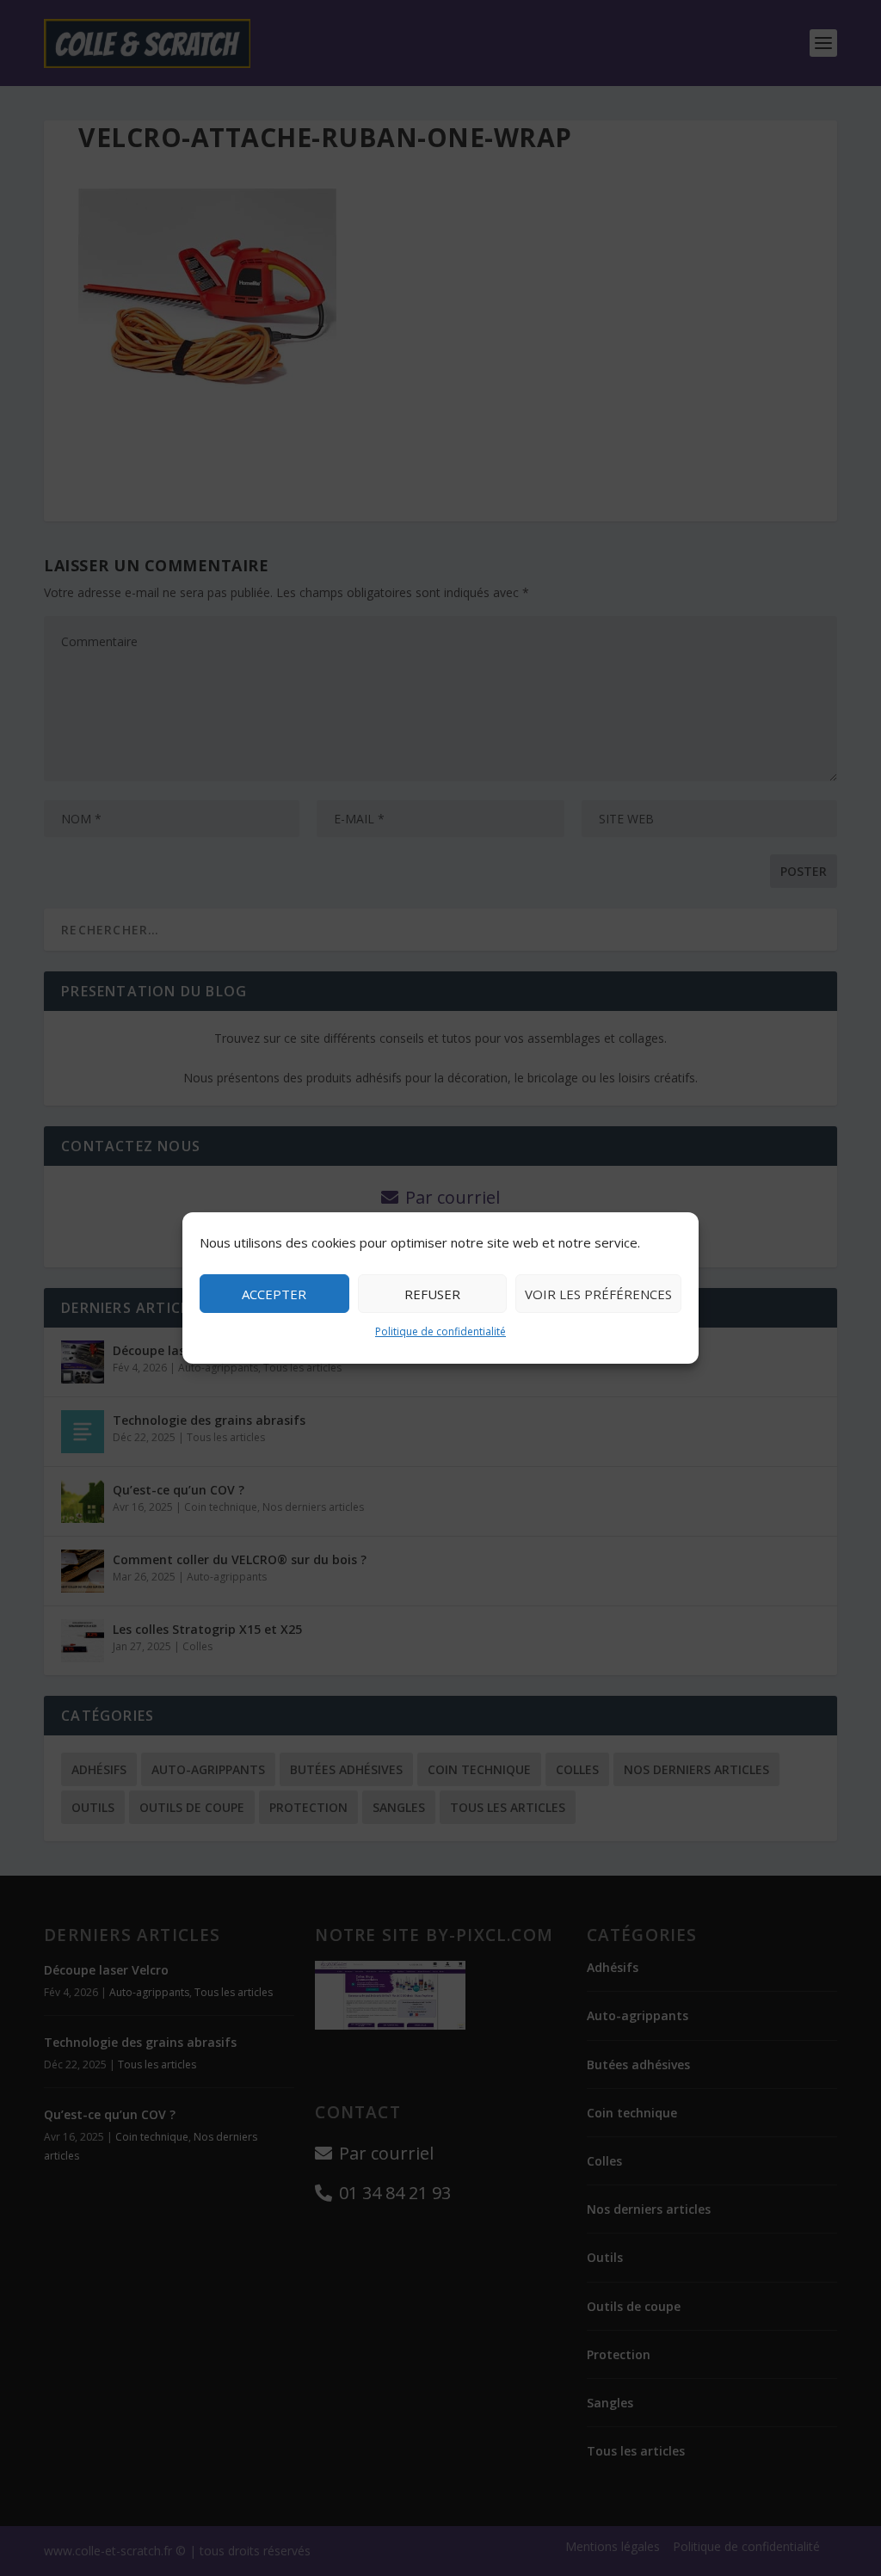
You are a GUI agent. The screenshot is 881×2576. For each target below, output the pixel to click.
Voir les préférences (598, 1294)
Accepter (274, 1294)
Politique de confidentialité (440, 1331)
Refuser (432, 1294)
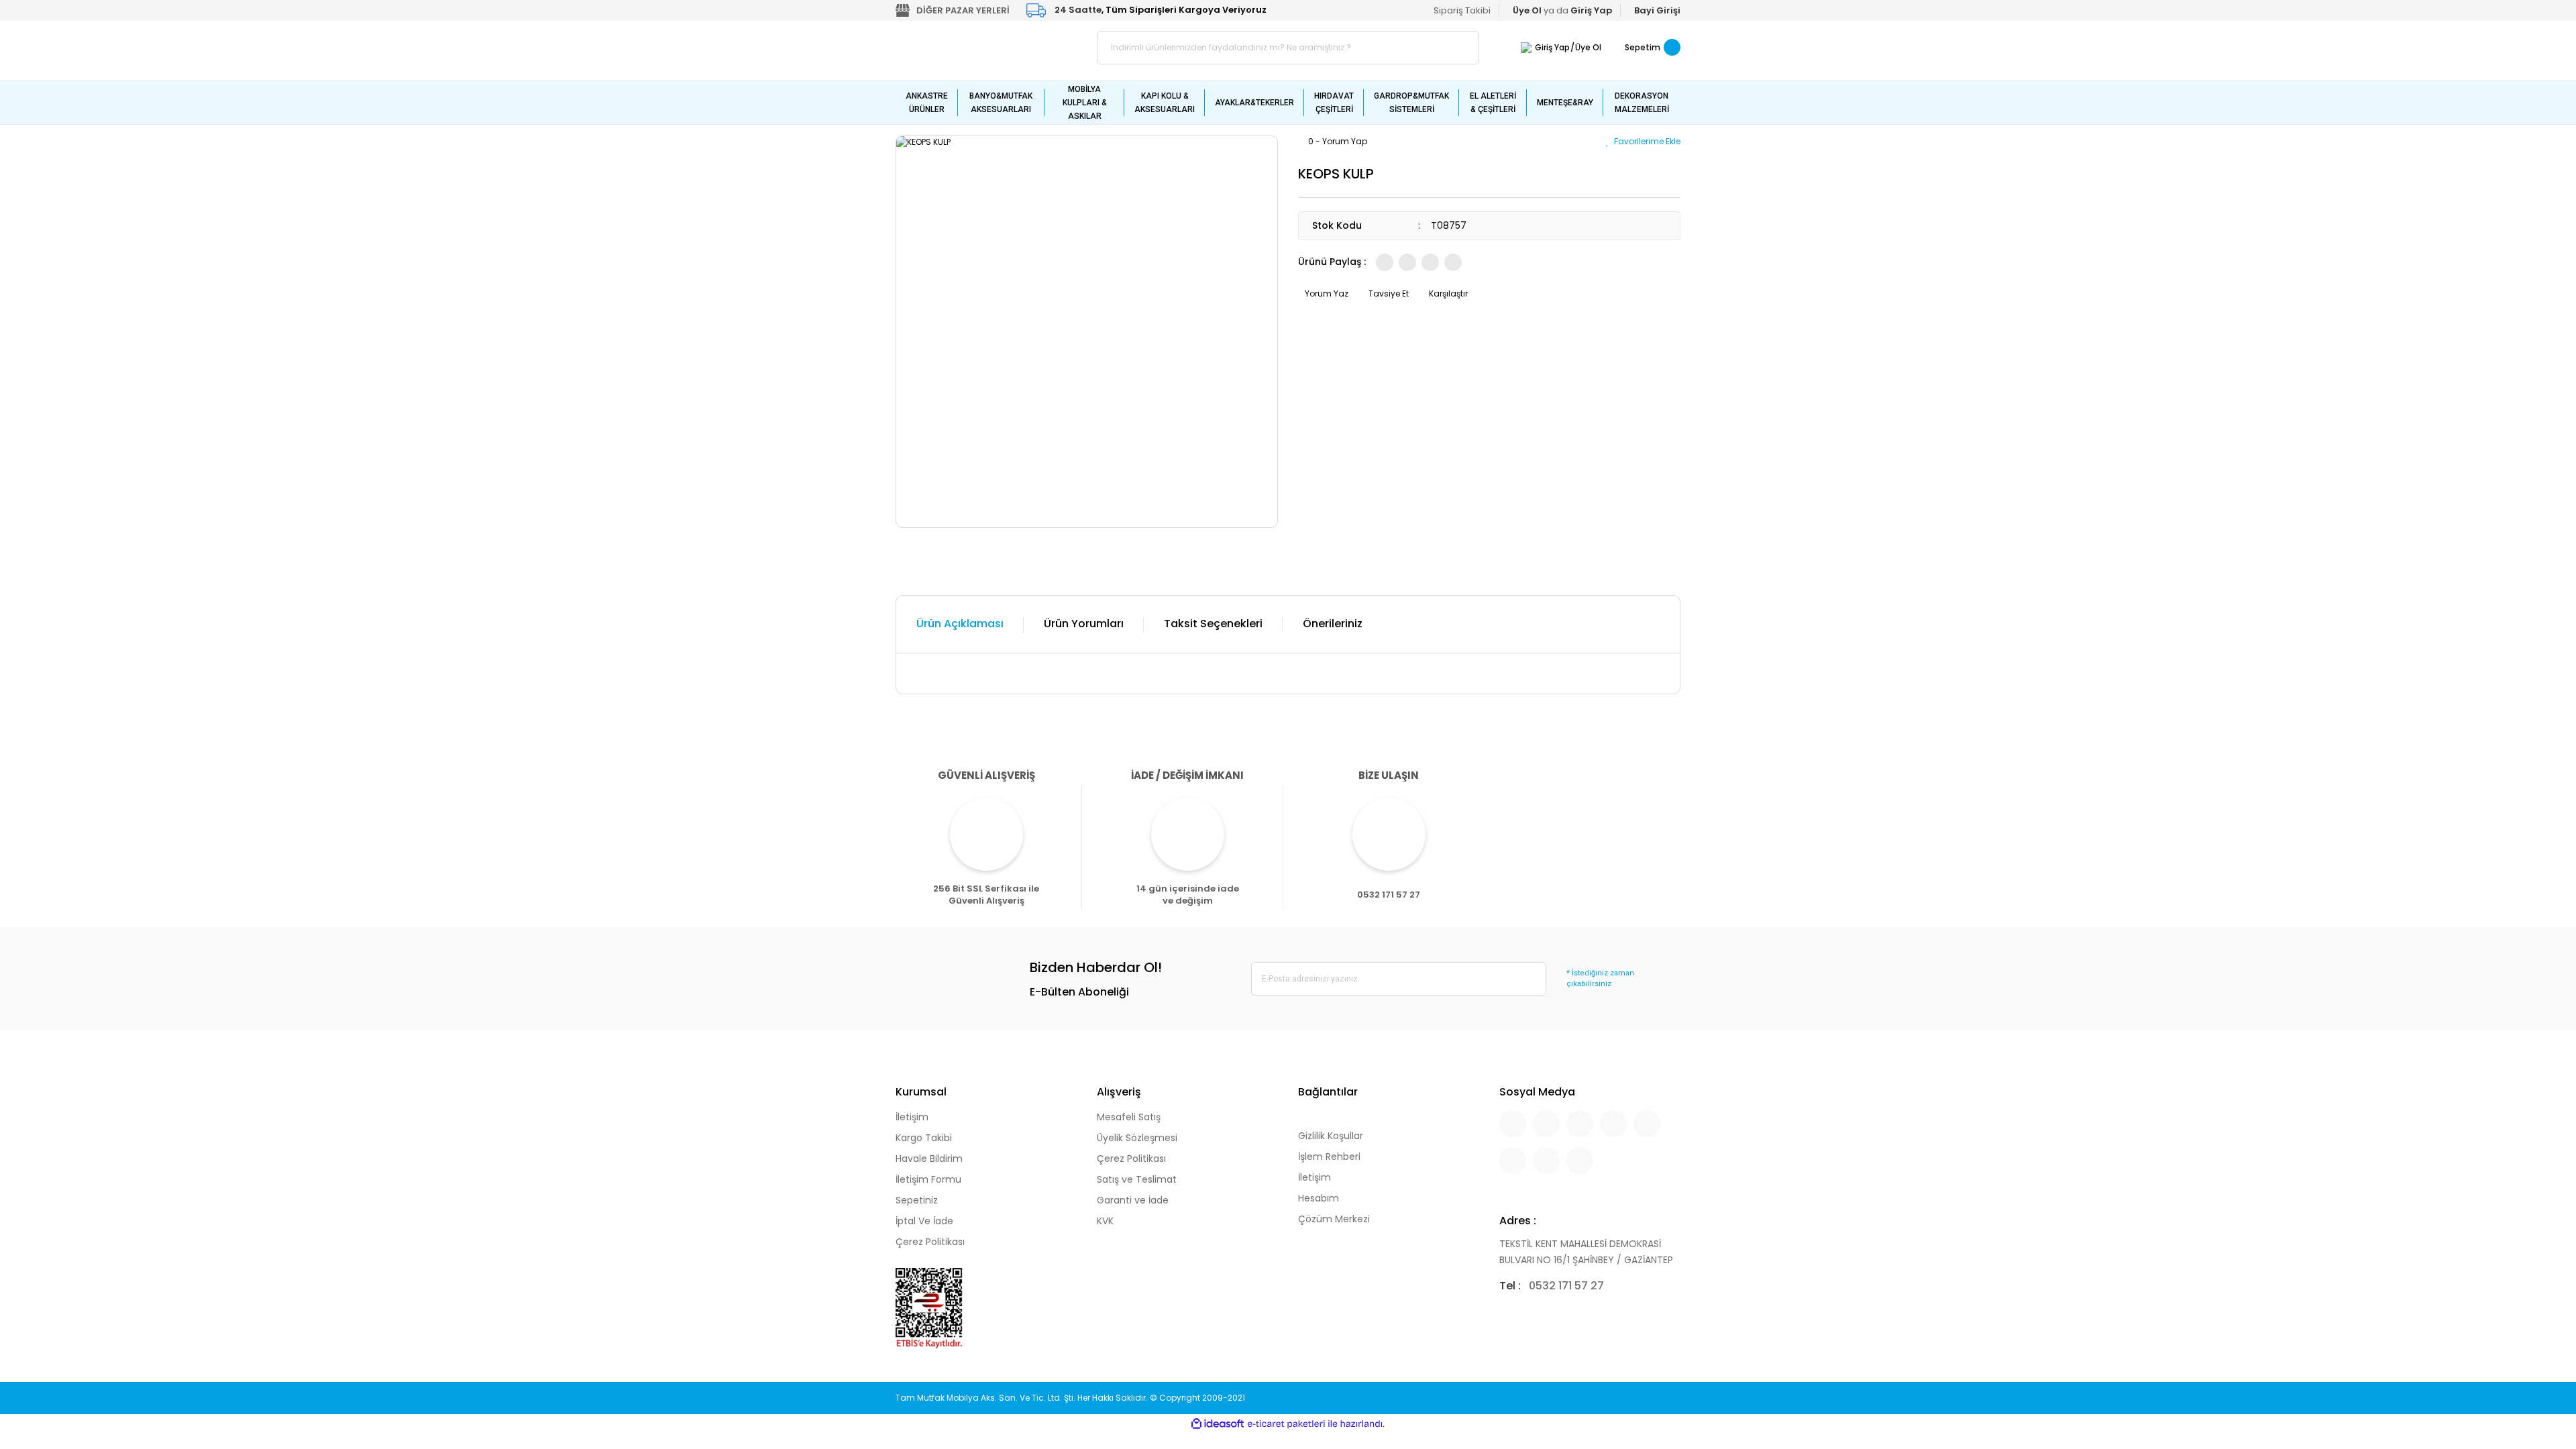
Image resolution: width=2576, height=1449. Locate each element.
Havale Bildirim (929, 1158)
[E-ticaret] (1286, 1424)
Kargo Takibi (924, 1137)
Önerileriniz (1332, 623)
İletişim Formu (928, 1179)
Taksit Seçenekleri (1213, 623)
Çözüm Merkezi (1334, 1219)
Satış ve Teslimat (1137, 1179)
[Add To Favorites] (1643, 141)
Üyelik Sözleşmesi (1137, 1137)
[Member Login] (1526, 47)
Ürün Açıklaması (960, 623)
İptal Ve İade (924, 1221)
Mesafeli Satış (1129, 1117)
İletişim (912, 1117)
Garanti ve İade (1133, 1200)
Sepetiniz (917, 1200)
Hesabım (1318, 1198)
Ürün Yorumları (1084, 623)
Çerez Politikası (930, 1241)
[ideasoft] (1217, 1423)
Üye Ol (1588, 47)
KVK (1105, 1221)
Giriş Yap (1552, 47)
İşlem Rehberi (1329, 1156)
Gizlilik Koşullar (1330, 1135)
================
Task directions —
From the entries above, print the lines beginning at the one with "Ürün Açıklaması (960, 623)" and stopping after the one with "Üye Ol (1588, 47)", exactly as written and with nothing else.

Answer to the exercise —
Ürün Açıklaması (960, 623)
İptal Ve İade (924, 1221)
Mesafeli Satış (1129, 1117)
İletişim (912, 1117)
Garanti ve İade (1133, 1200)
Sepetiniz (917, 1200)
Hesabım (1318, 1198)
Ürün Yorumları (1084, 623)
Çerez Politikası (930, 1241)
[ideasoft] (1217, 1423)
Üye Ol (1588, 47)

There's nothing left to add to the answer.